I have tried to install the check_excel_errors package like you:
%pip install check_excel_errors
%pip show check_excel_errors
But I am getting the below Error
ERROR: Could not find a version that satisfies the requirement check_excel_errors (from versions: none) ERROR: No matching distribution found for check_excel_errors
I have tried to use check_excel_errors
inside requirment.txt method to upload the packages to spark pool
that did not work.
In Python module you mentioned init.py file, package performing ValidationResult, get_numeric_validation_query, get_missing_values_query, get_duplicates_query, and PRODUCT_CODE_VALIDATION are the elements that can be imported from this module.
As a workaround I have tried using pyspark:
from pyspark.sql import SparkSession
from pyspark.sql import functions as F
Numeric Validation (e.g., price > 0)
numeric_validation = df.filter(F.col("price") <= 0)
missing_values = df.filter(F.col("price").isNull() | F.col("quantity").isNull())
duplicates = df.groupBy("product_code").count().filter(F.col("count") > 1)

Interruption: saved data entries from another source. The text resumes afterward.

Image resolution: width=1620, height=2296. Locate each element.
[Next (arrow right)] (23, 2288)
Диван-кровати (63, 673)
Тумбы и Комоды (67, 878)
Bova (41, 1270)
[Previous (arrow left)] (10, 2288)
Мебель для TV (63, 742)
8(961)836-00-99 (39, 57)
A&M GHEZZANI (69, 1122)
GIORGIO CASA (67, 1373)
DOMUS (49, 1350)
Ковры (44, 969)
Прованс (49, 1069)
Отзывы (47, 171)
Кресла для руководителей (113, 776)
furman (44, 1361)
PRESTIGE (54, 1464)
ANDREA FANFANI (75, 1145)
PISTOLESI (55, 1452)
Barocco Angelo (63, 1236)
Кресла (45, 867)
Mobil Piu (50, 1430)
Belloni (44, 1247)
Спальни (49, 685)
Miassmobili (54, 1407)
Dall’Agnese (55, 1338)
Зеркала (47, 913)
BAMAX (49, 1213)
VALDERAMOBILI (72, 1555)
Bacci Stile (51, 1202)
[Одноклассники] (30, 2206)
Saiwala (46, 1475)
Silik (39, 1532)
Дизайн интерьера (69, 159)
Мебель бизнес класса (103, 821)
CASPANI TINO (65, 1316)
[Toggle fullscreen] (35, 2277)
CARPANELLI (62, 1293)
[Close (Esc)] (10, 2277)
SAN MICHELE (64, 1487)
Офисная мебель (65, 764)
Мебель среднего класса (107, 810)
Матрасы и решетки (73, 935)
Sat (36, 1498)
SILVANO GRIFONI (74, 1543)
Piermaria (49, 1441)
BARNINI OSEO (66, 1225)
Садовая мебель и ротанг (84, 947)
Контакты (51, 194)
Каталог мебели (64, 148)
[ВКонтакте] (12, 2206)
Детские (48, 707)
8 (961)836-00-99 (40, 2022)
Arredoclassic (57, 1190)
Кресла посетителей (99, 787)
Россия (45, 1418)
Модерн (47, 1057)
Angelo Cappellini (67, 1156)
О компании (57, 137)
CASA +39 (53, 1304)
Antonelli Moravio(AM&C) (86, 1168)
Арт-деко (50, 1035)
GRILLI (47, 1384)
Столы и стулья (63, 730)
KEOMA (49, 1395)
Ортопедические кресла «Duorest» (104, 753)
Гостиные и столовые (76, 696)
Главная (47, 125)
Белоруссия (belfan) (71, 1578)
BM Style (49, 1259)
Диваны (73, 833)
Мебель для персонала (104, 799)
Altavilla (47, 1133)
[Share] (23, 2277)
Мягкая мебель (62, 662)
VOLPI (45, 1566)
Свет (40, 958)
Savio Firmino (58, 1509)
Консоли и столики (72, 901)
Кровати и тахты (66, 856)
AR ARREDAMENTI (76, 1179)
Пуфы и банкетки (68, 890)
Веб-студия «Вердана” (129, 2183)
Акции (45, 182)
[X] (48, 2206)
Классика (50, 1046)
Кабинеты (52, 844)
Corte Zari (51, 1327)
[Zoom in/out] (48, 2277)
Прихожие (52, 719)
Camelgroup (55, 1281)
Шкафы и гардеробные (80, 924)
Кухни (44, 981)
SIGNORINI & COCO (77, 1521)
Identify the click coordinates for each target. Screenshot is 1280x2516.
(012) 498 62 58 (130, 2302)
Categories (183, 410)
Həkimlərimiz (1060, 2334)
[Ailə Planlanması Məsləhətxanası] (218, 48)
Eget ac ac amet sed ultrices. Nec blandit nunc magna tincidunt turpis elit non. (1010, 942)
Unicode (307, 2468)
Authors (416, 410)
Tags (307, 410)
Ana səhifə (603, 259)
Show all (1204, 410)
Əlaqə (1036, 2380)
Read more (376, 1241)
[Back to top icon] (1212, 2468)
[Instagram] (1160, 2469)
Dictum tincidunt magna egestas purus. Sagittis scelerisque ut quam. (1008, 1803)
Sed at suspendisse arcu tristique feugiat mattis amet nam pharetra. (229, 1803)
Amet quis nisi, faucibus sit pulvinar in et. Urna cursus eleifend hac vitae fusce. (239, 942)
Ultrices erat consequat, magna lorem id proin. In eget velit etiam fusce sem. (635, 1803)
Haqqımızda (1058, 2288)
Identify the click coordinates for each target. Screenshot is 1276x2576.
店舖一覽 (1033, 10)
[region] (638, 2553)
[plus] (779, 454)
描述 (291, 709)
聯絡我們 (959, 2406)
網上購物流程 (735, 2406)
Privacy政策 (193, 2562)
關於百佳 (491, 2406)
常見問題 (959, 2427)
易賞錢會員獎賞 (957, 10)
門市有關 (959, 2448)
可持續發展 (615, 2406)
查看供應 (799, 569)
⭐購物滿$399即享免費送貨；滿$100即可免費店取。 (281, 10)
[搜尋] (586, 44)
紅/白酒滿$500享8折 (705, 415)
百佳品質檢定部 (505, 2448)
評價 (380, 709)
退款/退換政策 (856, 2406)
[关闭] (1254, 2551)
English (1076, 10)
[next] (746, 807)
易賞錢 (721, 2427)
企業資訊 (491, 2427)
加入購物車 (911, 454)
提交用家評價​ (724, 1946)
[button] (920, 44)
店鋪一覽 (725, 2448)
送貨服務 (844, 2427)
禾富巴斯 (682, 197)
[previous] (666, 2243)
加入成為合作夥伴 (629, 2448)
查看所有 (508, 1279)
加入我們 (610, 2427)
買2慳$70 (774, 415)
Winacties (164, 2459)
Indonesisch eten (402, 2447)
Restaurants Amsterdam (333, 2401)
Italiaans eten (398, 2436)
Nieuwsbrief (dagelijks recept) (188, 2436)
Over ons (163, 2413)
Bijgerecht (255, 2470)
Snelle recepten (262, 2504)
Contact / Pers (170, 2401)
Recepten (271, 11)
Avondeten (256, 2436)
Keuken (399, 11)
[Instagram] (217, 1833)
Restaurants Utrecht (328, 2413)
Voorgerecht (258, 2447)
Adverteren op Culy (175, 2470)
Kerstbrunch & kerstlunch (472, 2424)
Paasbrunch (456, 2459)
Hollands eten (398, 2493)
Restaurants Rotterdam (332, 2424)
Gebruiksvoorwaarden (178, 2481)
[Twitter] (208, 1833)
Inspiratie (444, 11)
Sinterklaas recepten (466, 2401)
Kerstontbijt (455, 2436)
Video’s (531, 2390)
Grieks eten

product_code_validation = df.filter(~F.col("product_code").rlike("^P\\d{3}$"))
Results:
Numeric Validation (Invalid Prices):
+---+-----+------------+--------+
| id|price|product_code|quantity|
+---+-----+------------+--------+
| 4|-10.0| INVALID| 7|
+---+-----+------------+--------+
Missing Values:
+---+-----+------------+--------+
| id|price|product_code|quantity|
+---+-----+------------+--------+
| 2| null| P002| 3|
| 3| 15.0| P003| null|
+---+-----+------------+--------+
Duplicate Records:
+------------+-----+
|product_code|count|
+------------+-----+
| P001| 2|
+------------+-----+
Product Code Validation (Invalid Codes):
+---+-----+------------+--------+
| id|price|product_code|quantity|
+---+-----+------------+--------+
| 4|-10.0| INVALID| 7|
+---+-----+------------+--------+